Task material.
- Opening Delimiter -

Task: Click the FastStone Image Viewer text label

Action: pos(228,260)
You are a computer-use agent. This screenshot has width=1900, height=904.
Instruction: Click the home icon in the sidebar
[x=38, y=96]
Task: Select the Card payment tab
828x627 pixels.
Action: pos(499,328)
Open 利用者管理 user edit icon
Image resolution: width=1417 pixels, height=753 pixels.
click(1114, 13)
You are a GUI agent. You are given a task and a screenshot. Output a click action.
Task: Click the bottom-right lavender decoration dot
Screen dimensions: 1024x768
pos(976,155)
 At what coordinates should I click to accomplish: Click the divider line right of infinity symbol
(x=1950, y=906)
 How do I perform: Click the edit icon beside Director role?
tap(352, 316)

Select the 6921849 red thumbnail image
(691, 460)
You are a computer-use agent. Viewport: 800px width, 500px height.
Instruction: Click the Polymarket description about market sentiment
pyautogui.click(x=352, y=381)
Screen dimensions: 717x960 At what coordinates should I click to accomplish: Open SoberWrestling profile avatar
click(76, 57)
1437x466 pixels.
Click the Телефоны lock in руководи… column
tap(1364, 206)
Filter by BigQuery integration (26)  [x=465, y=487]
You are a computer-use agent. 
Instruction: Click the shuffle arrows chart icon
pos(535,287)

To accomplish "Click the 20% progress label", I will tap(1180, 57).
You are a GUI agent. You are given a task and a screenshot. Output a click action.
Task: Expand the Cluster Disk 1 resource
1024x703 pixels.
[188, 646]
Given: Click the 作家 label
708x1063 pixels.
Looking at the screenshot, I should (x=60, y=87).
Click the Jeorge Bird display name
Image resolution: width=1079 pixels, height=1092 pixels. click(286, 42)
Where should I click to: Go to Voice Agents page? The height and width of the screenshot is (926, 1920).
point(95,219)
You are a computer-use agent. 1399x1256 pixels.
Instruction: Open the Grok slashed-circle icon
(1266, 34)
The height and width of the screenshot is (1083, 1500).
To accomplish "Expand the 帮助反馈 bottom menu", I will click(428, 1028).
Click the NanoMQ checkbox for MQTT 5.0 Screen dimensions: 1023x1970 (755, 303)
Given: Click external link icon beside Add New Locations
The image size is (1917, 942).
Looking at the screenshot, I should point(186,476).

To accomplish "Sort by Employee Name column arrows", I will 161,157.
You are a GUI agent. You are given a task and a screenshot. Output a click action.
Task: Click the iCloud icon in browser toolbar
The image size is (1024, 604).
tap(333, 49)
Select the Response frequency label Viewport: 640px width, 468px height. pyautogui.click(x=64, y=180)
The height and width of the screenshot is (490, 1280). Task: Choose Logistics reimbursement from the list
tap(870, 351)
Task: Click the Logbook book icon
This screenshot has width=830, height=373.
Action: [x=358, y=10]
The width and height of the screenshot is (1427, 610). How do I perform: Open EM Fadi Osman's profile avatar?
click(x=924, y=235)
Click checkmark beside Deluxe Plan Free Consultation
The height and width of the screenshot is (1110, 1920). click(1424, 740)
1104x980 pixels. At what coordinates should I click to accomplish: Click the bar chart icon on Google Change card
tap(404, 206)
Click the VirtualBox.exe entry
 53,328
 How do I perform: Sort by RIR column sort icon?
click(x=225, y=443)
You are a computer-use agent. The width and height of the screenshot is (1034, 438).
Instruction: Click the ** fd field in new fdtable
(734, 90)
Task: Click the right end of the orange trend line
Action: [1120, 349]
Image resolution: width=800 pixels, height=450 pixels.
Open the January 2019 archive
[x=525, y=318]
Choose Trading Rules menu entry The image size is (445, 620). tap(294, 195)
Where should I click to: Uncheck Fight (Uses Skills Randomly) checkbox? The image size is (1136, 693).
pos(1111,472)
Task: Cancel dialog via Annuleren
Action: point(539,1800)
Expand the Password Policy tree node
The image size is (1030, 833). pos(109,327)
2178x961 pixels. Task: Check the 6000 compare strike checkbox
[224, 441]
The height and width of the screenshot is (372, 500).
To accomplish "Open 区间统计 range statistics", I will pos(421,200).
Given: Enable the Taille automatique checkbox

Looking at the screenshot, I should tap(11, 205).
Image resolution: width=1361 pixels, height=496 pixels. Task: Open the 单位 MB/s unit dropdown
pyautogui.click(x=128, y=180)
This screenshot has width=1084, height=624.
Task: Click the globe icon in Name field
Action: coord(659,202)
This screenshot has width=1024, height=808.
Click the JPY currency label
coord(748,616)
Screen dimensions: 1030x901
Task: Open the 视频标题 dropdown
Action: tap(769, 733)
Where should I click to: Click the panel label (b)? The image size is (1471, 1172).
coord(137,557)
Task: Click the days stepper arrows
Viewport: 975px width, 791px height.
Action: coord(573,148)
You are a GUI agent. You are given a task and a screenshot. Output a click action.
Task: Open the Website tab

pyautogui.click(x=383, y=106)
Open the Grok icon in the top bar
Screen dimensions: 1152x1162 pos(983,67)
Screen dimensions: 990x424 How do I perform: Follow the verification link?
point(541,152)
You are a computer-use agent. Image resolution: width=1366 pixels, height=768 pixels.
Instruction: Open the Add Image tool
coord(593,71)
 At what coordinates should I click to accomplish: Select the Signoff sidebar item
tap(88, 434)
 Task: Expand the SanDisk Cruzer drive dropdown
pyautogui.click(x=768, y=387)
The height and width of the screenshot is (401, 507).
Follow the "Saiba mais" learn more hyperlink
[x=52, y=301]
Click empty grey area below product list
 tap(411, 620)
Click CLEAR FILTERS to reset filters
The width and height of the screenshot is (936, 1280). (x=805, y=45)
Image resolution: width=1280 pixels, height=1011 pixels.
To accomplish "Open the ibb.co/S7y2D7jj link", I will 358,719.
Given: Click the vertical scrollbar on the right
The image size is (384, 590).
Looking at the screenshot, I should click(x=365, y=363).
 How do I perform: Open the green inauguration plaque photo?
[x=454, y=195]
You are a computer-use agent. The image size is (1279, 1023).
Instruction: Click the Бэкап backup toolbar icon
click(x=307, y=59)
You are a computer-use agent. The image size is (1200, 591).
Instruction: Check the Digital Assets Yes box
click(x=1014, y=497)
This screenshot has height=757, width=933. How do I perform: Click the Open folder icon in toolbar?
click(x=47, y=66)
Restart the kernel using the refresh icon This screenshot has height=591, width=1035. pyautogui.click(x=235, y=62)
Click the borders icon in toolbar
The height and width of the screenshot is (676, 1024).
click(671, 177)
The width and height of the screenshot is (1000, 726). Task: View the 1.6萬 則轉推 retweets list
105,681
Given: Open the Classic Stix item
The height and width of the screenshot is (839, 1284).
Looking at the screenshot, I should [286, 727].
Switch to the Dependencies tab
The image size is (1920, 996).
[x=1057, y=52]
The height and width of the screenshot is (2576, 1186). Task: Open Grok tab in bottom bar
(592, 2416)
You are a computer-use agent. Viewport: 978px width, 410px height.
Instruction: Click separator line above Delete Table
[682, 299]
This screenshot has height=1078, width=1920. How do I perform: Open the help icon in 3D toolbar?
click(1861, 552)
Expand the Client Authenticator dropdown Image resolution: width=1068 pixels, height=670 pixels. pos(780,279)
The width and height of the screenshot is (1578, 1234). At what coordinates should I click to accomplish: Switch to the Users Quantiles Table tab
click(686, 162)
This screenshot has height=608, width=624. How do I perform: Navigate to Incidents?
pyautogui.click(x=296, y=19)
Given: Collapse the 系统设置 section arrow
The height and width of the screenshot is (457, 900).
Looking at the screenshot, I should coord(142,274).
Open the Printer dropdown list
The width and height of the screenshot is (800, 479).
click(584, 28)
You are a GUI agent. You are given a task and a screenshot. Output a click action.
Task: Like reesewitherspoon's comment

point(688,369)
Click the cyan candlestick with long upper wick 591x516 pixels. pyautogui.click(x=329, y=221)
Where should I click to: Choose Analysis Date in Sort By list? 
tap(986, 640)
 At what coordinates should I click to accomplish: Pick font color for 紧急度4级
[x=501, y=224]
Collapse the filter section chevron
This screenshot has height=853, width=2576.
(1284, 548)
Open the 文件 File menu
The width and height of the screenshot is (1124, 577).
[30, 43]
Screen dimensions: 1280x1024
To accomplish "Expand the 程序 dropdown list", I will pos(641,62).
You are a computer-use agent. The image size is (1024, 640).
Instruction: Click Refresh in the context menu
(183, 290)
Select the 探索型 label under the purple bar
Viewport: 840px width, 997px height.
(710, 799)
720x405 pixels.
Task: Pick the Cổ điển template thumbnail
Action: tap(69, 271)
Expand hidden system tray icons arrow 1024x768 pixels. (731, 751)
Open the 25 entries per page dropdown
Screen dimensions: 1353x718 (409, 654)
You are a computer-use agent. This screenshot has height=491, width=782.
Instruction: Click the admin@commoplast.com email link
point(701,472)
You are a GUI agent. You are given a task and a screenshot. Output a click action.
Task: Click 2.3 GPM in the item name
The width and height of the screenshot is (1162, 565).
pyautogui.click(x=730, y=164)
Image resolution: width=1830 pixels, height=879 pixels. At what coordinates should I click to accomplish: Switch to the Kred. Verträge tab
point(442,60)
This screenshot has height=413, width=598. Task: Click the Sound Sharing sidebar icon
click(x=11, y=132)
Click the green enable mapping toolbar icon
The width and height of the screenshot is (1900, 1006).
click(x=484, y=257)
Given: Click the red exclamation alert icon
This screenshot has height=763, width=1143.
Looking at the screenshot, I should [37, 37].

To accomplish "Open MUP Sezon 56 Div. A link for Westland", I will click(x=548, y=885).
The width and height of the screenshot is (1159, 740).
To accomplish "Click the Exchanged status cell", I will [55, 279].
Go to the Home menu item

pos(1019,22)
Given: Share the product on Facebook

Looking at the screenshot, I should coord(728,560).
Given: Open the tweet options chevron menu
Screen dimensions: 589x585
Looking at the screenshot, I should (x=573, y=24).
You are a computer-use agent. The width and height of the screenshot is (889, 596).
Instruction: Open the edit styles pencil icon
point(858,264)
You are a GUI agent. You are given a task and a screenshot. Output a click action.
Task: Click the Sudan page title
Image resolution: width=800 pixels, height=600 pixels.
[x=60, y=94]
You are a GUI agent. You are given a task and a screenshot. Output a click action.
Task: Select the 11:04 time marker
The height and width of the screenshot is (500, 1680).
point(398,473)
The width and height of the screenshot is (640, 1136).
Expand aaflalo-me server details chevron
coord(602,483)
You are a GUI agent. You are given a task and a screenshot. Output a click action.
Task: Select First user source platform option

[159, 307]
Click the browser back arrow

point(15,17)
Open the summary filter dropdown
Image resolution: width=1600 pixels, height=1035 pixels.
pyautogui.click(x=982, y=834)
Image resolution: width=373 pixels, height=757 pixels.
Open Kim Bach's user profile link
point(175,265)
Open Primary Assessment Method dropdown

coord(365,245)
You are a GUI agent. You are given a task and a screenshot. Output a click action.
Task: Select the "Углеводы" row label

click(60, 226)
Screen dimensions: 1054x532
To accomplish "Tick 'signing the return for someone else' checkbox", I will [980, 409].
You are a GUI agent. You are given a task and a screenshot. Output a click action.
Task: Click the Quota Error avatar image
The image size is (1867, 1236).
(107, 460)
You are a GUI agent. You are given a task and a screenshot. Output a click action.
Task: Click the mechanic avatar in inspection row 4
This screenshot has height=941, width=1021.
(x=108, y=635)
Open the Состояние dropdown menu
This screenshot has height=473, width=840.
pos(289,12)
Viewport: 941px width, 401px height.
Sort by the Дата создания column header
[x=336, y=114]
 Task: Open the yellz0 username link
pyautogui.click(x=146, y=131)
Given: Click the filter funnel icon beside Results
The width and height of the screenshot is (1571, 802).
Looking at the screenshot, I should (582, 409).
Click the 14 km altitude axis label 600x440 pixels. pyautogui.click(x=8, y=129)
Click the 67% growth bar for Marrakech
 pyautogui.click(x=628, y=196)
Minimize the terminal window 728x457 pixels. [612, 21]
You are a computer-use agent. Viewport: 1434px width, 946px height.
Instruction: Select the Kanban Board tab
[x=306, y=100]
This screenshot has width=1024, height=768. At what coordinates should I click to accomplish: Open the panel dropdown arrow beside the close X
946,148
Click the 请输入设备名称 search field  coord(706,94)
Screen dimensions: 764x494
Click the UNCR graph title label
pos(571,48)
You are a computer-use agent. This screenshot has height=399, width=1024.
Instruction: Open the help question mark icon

- Closing Delimiter -

What you need to do.
In the listing, how many lines have the word "section"? Write only that number.

Answer to this task.
2